If a first call to findAll returns data for task IDs 1, 2, 3 and a second call updated data for 2, 3, 4 you will end up in your local storage with: 1, 2 (updated), 3 (updated) and 4.

Passing syncLocal: true to the second call will leave the local storage state with 2, 3 and 4.

watchAll

Watches all models of a given type in local storage through a Riverpod ref.watch, wrapping the watchAllNotifier.

For updates to any model of type Task to prompt a rebuild we can use:

class TasksScreen extends HookConsumerWidget {
  @override
  Widget build(BuildContext context, WidgetRef ref) {
    final state = ref.tasks.watchAll();
    if (state.isLoading) {
      return CircularProgressIndicator();
    }
    // use state.model which is a List<Task>
  }
);

watchAllNotifier

Returns a DataState StateNotifier which notifies changes on all models of a given type in local storage.

Will invoke findAll in the background with remote, params, headers and syncLocal.

findOne

Finds a resource by ID and saves it in local storage.

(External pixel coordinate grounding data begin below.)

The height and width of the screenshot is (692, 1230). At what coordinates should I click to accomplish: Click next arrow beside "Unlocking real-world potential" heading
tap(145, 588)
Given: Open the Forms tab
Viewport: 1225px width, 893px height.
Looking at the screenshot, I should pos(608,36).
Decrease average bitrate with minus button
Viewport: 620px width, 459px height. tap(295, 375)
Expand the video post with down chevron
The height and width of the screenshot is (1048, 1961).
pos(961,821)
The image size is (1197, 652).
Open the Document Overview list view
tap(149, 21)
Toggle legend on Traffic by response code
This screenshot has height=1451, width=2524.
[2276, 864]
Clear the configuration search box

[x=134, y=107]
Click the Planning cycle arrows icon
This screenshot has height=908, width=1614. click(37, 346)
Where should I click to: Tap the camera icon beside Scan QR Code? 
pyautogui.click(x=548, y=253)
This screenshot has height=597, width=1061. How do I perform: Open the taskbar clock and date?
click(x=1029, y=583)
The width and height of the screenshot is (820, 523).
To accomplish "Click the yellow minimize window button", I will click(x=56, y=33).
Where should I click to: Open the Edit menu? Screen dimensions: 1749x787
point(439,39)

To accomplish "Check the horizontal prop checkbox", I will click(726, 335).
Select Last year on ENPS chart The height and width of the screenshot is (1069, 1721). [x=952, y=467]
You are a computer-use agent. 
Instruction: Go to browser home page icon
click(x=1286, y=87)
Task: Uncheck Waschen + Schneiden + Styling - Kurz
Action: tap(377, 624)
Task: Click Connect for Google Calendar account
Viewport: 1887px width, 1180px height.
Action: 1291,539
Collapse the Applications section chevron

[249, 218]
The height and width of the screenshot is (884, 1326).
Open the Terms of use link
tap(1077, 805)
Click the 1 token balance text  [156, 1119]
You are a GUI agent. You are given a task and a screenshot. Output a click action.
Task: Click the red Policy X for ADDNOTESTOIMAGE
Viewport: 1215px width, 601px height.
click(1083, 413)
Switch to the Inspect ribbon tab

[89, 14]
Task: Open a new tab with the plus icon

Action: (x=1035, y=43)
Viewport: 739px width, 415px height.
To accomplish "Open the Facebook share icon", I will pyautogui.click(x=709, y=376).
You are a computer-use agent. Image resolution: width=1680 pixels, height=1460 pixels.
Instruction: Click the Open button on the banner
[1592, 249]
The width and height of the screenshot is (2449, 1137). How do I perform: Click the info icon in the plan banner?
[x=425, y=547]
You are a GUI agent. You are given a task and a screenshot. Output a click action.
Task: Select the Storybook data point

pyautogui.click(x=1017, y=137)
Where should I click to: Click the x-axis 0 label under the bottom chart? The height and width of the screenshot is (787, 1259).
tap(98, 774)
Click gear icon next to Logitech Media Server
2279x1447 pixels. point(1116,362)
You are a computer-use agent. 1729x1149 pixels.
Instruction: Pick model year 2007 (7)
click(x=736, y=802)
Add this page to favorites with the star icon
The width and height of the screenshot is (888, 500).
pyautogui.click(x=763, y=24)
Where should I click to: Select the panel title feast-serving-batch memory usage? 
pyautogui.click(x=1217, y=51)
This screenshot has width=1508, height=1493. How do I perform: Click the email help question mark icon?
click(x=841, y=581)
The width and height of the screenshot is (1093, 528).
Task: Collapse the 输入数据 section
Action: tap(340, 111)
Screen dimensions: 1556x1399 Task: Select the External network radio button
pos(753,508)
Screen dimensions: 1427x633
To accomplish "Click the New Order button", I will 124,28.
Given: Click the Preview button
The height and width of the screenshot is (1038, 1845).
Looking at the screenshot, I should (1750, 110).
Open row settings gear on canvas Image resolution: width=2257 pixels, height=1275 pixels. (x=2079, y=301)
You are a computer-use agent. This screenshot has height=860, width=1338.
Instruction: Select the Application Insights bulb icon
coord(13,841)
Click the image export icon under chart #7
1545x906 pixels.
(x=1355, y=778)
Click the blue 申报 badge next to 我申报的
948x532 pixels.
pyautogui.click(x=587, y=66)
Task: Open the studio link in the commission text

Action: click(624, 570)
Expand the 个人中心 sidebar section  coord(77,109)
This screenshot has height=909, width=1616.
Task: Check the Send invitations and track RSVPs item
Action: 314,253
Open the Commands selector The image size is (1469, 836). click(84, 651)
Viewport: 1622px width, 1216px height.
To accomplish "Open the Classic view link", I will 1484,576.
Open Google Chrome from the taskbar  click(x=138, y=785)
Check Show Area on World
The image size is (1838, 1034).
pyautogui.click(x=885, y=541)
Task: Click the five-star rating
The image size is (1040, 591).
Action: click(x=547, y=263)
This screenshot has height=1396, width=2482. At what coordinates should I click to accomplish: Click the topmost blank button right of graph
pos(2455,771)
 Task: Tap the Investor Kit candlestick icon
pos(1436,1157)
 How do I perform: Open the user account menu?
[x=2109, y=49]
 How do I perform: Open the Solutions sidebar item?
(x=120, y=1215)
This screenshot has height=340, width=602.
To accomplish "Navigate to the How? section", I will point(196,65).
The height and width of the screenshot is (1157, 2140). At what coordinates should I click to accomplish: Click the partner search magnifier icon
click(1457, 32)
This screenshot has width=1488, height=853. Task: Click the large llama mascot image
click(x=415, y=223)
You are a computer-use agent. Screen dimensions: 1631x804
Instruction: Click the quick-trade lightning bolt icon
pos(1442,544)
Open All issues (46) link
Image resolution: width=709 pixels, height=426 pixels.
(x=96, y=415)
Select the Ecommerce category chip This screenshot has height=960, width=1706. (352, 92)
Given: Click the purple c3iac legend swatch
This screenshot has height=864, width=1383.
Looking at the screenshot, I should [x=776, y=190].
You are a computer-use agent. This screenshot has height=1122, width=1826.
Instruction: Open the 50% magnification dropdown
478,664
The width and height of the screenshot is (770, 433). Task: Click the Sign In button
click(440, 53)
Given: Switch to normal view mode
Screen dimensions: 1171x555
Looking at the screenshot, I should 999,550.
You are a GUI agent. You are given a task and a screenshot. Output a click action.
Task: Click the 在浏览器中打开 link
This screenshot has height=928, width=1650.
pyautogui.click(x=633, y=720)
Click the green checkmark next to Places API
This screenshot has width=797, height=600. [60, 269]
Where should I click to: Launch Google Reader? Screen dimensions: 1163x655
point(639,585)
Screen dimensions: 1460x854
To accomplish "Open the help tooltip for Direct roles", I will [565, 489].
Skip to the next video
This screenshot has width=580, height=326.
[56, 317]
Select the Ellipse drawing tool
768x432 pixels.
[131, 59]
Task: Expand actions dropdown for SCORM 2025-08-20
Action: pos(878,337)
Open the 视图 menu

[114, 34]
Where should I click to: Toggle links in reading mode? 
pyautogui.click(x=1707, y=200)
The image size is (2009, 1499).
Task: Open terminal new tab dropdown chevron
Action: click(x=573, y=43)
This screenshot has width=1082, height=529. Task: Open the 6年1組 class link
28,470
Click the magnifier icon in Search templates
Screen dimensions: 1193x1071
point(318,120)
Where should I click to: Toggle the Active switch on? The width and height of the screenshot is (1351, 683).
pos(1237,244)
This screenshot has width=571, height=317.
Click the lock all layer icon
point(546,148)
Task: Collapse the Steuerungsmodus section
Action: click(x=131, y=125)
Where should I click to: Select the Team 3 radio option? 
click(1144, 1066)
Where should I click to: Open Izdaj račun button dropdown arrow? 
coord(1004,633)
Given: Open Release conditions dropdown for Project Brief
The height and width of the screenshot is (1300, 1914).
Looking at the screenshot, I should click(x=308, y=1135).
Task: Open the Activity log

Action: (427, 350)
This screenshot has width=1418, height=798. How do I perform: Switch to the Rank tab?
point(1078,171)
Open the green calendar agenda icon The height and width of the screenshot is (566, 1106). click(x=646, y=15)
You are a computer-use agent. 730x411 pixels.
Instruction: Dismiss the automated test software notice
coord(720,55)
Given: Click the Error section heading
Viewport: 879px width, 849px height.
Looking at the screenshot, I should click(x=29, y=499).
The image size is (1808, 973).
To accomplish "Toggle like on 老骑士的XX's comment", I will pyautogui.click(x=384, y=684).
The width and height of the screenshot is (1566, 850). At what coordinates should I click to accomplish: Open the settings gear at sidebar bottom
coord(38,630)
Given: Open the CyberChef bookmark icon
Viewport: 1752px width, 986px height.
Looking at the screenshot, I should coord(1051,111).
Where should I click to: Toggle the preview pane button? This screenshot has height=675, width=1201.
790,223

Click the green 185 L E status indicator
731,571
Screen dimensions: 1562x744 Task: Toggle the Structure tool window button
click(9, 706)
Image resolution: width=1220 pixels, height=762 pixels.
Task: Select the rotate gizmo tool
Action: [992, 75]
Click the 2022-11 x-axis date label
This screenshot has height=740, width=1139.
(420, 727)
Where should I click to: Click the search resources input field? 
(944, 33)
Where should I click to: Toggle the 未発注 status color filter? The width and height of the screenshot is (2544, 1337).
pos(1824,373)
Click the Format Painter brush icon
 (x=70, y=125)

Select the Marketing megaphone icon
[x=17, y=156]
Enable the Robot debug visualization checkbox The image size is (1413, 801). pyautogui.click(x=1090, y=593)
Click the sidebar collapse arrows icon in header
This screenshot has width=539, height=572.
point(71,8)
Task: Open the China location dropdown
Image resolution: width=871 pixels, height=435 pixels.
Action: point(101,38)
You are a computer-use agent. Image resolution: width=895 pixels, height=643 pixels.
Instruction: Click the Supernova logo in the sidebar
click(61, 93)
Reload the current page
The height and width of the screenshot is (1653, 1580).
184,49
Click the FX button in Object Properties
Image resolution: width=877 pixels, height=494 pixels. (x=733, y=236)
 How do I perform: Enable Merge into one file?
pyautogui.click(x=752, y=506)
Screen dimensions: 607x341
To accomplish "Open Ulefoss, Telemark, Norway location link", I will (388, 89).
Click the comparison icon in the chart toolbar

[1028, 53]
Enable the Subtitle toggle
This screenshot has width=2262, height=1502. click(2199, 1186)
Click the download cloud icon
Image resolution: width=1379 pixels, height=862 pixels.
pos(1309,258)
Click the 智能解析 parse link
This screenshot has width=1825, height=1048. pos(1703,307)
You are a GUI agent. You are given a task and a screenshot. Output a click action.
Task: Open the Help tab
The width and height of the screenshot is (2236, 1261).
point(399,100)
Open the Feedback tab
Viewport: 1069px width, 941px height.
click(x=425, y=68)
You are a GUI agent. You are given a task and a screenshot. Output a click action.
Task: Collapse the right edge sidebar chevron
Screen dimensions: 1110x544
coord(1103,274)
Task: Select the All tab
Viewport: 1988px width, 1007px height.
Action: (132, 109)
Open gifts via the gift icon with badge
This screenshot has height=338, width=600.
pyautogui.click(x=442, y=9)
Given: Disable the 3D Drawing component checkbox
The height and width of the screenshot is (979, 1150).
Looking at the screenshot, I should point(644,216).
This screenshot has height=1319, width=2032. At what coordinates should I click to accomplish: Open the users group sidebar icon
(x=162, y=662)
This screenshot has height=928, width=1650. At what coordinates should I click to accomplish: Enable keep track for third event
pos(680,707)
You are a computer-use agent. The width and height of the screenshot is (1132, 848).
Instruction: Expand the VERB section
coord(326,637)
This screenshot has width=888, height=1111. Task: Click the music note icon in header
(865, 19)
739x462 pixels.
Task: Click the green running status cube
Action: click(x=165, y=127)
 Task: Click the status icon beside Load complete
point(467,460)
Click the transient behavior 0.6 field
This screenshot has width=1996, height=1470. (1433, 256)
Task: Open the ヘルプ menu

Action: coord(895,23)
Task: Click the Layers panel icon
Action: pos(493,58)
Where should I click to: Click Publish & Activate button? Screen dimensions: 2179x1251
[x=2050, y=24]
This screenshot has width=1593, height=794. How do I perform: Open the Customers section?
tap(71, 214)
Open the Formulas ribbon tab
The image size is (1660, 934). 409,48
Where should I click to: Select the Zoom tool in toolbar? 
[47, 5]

Repository<Task> repository;
final task = await repository.findOne(1);

// GET http://base.url/tasks/1

As explained above in findAll, Flutter Data resolves the URL by using the urlForFindOne function. We can override this in an adapter.

For example, use path /tasks/something/1:

mixin TaskURLAdapter on RemoteAdapter<Task> {
  @override
  String urlForFindOne(id, params) => '$type/something/$id';
}

Takes remote, params and headers as named arguments.

watchOne

Watches a model of a given type in local storage through a Riverpod ref.watch, wrapping the watchOneNotifier.

For updates to a given model of type Task to prompt a rebuild we can use:

class TaskScreen extends HookConsumerWidget {
  @override
  Widget build(BuildContext context, WidgetRef ref) {
    final state = ref.tasks.watchOne(3);
    if (state.isLoading) {
      return CircularProgressIndicator();
    }
    // use state.model which is a Task
  }
);

watchOneNotifier

Returns a DataState StateNotifier which notifies changes on a model of a given type in local storage.

Will invoke findOne in the background with remote, params and headers.

It can additionally react to selected relationships of this model via alsoWatch:

watchOneNotifier(3, alsoWatch: (task) => [task.user]);

save

Saves a model to local storage and remote.

final savedTask = await repository.save(task);

Takes remote, params and headers as named arguments.

Want to use the PUT verb instead of PATCH? Use this adapter:

mixin TaskURLAdapter on RemoteAdapter<Task> {
  @override
  String methodForSave(id, params) => id != null ? DataRequestMethod.PUT : DataRequestMethod.POST;
}

delete

Deletes a model from local storage and sends a DELETE HTTP request.

await repository.delete(model);

Takes remote, params and headers as named arguments.

DataState

DataState is a class that holds state related to resource fetching and is practical in UI applications. It is returned in all Flutter Data watchers.

It has the following attributes:

T model;
bool isLoading;
DataException? exception;
StackTrace? stackTrace;

And it’s typically used in a Flutter build method like:

class MyApp extends HookConsumerWidget {
  @override
  Widget build(BuildContext context, WidgetRef ref) {
    final state = ref.tasks.watchAll();
    if (state.isLoading) {
      return CircularProgressIndicator();
    }
    if (state.hasException) {
      return ErrorScreen(state.exception, state.stackTrace);
    }
    return ListView(
      children: [
        for (final task in state.model)
          Text(task.title),
    // ...
  }
}

Custom endpoints

Awful APIs also supported 😄

As we saw, CRUD endpoints can be customized via urlFor* methods.

But ad-hoc endpoints? They are not a rare finding in most REST APIs.

We’ll see how to to implement these in the next section, Adapters.

Architecture overview

This is the dependency graph for an app with models User and Task:

Clients will only interact with providers and repositories, while using the Adapter API to customize behavior. As a matter of fact, Flutter Data itself extends this API internally to add serialization, watchers and offline features.

LocalAdapter, GraphNotifier and the usage of Hive are internal concerns. Do not use LocalAdapters for local storage capabilities; these are all exposed via the Repository and RemoteAdapter APIs.